Reviews and links for August 2011
RESTful .NET by Jon Flanders
4/5
Great coverage of exposing and consuming a RESTful service using WCF. Note that you'll need the services of a good WCF book, this builds on existing WCF expertise and doesn't try that hard to bring you up to speed. Which isn't a bad thing, it keeps the book relatively short and focused. I'll be referring back to this one often.
Rule 34 by Charles Stross
4/5
Stross flips out concepts in a sentence that many SciFi authors would build an entire book around. It's a near-future police procedural set in Edinburgh. Twisted, tongue-in-cheek, profane and most excellent. The only miss is the assumption that people will use Wave in the near-future, let alone now. It's the first book of his that I've read... will be seeking out more soon.
The Information: A History, A Theory, A Flood by James Gleick
4/5
Epic. A must read for cybernauts who may have forgotten their roots. Good for anyone else interested in what information actually is, and how pervasive information theory has become.
Links
- Password Strength from xkcd.com (Read this now, then change your passwords!).
- Baby sex blood tests 'accurate' from BBC News - Home (Bad news for girls...).
- Microsoft Releases .NET Gadget Toolkit from TechCrunch (Want! #todo @myEN).
- Are your genes somebody else's property? from All Salon (More patent stupidity, this time genes (@myEV)).
- IE users have lower IQ says study from BBC News - Home (Highest IQ? Telnet to port 80 directly).

_EXTRACTED INFORMATION_:
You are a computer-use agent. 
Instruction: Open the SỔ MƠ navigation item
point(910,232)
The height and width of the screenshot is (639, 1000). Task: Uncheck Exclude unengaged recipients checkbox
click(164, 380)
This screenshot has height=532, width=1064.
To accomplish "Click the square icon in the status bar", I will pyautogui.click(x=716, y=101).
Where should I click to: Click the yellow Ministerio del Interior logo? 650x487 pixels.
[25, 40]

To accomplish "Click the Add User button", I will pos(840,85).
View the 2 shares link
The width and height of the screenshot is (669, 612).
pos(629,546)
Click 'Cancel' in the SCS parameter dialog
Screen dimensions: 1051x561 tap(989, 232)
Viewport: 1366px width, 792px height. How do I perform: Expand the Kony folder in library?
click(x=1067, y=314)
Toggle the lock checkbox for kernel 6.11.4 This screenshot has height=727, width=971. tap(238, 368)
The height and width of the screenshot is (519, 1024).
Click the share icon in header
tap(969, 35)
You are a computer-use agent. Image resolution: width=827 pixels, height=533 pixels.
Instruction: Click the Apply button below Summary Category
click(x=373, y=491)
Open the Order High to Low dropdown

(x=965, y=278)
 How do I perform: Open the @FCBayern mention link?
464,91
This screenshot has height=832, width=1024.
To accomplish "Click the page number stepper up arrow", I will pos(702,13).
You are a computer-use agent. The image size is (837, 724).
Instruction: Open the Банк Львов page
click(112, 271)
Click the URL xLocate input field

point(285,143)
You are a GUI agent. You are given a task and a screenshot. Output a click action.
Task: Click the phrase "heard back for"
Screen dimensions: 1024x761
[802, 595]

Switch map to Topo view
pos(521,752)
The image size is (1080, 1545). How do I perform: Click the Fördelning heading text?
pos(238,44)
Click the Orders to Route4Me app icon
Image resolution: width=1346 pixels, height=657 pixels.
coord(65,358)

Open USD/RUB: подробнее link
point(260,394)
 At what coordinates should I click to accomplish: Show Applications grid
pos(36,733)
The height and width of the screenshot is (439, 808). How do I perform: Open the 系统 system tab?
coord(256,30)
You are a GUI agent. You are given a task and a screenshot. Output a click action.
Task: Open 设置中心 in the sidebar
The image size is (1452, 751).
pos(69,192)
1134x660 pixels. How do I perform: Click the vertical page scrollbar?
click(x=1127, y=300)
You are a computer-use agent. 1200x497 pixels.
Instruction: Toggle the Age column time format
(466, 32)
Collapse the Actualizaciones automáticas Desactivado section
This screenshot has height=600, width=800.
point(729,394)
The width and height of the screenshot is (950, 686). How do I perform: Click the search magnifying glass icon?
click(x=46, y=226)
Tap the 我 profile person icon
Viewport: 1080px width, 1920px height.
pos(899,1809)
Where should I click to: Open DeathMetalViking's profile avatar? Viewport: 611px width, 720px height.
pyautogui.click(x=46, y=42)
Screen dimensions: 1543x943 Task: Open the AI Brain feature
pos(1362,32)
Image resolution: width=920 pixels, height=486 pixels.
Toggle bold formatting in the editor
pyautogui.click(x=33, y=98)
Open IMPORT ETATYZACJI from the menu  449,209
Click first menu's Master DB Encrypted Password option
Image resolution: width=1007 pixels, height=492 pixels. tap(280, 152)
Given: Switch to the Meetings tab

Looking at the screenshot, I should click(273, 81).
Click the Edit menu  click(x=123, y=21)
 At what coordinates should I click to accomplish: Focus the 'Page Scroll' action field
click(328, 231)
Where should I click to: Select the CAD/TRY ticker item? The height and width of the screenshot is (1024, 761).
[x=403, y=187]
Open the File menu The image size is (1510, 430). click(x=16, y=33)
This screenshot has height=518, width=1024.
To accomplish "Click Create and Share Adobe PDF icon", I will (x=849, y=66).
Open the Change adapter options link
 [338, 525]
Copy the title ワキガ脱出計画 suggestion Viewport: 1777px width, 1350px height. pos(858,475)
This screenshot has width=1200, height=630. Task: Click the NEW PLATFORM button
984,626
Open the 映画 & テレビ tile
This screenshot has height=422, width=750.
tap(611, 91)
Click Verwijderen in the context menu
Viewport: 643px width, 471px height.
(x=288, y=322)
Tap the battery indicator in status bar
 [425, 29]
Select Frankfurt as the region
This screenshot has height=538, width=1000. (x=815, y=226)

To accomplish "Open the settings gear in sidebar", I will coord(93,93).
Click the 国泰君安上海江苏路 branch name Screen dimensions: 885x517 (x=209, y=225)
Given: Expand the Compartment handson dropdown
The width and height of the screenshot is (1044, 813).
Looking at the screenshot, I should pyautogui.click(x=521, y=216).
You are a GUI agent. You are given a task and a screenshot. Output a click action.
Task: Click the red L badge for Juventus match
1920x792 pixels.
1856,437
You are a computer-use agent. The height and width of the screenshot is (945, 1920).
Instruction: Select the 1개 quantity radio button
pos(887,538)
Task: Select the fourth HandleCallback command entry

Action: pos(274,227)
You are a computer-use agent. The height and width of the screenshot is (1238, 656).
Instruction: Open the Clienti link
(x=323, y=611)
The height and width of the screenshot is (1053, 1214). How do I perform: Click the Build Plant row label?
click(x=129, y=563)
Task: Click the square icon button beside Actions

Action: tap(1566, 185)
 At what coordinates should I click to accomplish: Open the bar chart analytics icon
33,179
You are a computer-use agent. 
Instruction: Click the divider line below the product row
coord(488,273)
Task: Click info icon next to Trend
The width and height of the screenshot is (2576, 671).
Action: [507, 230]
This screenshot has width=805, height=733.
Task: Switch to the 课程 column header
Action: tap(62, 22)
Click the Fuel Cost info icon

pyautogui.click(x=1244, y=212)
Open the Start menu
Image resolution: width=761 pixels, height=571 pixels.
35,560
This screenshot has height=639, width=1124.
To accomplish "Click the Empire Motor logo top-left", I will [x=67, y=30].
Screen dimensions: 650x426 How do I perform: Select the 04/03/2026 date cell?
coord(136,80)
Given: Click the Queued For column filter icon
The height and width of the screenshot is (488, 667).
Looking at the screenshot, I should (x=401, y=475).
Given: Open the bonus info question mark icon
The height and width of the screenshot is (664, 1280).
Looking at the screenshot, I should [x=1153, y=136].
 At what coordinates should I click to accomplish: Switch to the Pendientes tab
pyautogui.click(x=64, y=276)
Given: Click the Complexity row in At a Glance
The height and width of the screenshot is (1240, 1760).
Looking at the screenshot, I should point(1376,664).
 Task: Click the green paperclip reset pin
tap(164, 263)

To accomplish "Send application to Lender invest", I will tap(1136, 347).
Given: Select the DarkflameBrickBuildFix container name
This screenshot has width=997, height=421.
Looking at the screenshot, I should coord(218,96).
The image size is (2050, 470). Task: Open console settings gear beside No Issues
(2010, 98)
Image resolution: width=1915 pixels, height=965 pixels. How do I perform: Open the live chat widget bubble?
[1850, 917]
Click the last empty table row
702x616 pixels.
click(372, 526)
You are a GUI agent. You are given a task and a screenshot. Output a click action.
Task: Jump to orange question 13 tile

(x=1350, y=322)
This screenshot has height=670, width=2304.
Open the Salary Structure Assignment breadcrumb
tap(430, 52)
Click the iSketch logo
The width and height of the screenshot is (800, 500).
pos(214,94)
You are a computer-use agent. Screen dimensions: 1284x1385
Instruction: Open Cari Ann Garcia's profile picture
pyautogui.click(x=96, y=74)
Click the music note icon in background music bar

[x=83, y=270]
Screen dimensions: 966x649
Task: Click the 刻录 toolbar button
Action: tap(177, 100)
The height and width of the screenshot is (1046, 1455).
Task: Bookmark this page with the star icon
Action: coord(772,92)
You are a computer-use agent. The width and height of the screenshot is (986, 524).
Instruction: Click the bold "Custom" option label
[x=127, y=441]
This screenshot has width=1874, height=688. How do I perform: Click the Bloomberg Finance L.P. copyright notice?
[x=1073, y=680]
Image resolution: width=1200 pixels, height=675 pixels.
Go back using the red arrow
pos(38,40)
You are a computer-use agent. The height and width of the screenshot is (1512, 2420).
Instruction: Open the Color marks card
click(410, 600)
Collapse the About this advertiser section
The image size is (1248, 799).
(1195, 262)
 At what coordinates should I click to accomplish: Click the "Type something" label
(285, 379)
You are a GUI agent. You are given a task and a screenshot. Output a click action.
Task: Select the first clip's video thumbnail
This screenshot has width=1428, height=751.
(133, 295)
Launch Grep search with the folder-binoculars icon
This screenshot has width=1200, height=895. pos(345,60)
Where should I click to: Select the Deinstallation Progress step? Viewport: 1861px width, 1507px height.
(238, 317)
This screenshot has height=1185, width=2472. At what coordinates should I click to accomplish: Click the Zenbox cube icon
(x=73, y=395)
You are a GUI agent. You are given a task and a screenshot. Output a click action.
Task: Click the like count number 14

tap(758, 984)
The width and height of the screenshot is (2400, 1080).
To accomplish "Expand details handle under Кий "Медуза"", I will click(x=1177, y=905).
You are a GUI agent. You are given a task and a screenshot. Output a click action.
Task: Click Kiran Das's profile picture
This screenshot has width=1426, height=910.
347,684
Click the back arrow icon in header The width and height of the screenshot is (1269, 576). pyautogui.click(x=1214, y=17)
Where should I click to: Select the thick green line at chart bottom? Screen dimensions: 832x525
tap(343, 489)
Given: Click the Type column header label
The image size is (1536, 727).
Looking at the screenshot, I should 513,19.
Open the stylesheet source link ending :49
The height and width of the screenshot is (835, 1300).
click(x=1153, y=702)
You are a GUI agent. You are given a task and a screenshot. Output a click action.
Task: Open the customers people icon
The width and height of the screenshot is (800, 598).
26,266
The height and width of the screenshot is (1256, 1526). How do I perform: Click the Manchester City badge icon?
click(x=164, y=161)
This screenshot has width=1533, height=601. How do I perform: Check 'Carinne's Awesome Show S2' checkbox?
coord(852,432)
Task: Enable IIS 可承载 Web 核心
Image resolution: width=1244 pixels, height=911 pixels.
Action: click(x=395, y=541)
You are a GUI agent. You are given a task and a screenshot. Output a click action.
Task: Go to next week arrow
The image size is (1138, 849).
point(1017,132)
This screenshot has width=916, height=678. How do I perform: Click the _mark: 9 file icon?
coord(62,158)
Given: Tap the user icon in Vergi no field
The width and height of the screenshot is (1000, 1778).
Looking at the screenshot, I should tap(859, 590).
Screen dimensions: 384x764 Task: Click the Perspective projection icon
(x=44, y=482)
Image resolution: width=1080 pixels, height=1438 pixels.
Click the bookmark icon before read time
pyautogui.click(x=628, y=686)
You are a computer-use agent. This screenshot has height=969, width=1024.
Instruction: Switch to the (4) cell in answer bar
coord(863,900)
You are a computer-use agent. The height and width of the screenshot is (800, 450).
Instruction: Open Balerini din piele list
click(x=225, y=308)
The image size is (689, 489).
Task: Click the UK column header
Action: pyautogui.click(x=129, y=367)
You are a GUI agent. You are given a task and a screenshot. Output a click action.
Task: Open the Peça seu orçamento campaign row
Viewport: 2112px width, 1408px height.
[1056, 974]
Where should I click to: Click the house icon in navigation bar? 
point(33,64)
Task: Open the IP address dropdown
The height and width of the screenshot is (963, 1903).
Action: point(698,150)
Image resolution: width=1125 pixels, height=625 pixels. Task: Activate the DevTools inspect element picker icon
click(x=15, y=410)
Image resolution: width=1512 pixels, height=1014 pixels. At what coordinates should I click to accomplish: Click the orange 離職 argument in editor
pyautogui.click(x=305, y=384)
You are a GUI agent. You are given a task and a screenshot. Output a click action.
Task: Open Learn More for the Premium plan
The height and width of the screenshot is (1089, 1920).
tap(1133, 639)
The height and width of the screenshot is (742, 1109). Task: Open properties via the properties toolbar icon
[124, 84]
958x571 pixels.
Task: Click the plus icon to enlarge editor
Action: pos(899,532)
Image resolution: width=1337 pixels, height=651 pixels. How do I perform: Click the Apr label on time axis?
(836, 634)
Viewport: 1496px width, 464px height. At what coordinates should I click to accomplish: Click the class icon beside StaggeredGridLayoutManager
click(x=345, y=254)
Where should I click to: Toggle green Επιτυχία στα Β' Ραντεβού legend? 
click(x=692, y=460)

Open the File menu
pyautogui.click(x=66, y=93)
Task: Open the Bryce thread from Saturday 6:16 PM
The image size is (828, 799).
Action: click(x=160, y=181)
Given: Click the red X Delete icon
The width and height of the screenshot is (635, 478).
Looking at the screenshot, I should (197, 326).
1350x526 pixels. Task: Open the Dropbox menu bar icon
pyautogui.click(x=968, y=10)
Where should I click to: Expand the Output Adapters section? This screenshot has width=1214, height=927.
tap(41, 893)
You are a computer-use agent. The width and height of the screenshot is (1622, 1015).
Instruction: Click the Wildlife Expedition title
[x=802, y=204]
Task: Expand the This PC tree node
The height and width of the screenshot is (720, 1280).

_EXERCISE INSTRUCTIONS_:
**A.** Using the August 2011 reviews and links post, decide whether each statement agrees with it: (i) the reviewer says Rule 34 is the first of its author's books they have read; (ii) RESTful .NET is described as working hard to bring readers up to speed on WCF; (iii) Rule 34 is set in Edinburgh. Answer yes or no for each and quote the deciding words.
**B.** Repeat the part of the August 2011 reviews and links post from "- Are your genes" up to and including "port 80 directly).".
The material is separate from the August 2011 reviews and links post.

_COMPLETED EXERCISE_:
**A.**
(i) Yes: "It's the first book of his that I've read"
(ii) No: "doesn't try that hard to bring you up to speed"
(iii) Yes: "It's a near-future police procedural set in Edinburgh."

**B.**
- Are your genes somebody else's property? from All Salon (More patent stupidity, this time genes (@myEV)).
- IE users have lower IQ says study from BBC News - Home (Highest IQ? Telnet to port 80 directly).